__JOB__
Rewrite the entries from the line containing "This screenshot has width=1159, height=1036." through the end of the entries, changing "sidebar" to "navigation panel" and leaving everything else as it is.

__GIVEN DATA__

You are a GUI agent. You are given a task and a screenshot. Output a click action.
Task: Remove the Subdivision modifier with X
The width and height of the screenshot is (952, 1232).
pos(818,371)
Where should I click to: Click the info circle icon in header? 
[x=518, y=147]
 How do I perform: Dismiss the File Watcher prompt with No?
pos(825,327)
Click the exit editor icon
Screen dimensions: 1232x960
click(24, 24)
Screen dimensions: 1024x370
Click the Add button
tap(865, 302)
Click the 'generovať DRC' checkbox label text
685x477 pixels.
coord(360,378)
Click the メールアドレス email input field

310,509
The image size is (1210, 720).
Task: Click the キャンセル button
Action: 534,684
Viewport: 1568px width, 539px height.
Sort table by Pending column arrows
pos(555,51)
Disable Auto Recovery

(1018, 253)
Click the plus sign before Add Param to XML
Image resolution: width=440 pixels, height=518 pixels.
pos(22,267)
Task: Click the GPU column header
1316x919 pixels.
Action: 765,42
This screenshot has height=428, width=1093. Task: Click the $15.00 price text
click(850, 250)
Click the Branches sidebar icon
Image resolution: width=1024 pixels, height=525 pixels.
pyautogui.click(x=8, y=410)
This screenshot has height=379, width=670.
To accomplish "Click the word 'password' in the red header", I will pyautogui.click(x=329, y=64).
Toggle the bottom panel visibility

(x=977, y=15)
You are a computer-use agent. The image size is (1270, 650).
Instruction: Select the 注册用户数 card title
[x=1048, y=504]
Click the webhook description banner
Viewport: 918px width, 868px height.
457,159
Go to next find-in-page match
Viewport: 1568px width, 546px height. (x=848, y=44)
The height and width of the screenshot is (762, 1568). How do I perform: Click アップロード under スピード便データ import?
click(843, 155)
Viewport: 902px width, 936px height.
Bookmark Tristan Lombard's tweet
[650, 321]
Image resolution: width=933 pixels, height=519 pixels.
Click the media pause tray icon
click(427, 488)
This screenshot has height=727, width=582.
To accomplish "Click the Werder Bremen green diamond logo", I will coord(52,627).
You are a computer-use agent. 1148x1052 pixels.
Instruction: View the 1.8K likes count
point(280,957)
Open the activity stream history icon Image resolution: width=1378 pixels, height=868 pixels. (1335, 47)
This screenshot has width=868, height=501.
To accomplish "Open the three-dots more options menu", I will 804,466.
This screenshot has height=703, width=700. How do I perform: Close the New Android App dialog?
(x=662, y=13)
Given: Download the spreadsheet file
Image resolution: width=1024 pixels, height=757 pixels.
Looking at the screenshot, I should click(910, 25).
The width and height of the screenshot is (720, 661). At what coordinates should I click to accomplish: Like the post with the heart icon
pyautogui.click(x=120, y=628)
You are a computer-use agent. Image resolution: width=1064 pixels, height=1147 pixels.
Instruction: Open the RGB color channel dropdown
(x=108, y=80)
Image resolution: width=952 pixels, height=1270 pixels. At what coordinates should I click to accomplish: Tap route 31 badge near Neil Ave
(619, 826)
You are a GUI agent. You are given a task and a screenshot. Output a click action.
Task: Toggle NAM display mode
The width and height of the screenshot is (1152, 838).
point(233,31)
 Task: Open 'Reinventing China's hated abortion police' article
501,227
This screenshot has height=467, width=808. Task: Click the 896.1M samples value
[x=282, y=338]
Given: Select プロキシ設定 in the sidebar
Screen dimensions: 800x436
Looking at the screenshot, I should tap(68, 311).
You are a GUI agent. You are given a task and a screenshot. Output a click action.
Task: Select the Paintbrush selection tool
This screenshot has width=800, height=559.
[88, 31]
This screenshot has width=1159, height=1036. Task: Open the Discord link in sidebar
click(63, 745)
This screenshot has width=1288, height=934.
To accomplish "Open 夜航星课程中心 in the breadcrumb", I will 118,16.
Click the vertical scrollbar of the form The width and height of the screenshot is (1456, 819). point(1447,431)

__FINAL RESULT__
This screenshot has width=1159, height=1036. Task: Open the Discord link in navigation panel
click(63, 745)
This screenshot has width=1288, height=934.
To accomplish "Open 夜航星课程中心 in the breadcrumb", I will 118,16.
Click the vertical scrollbar of the form The width and height of the screenshot is (1456, 819). point(1447,431)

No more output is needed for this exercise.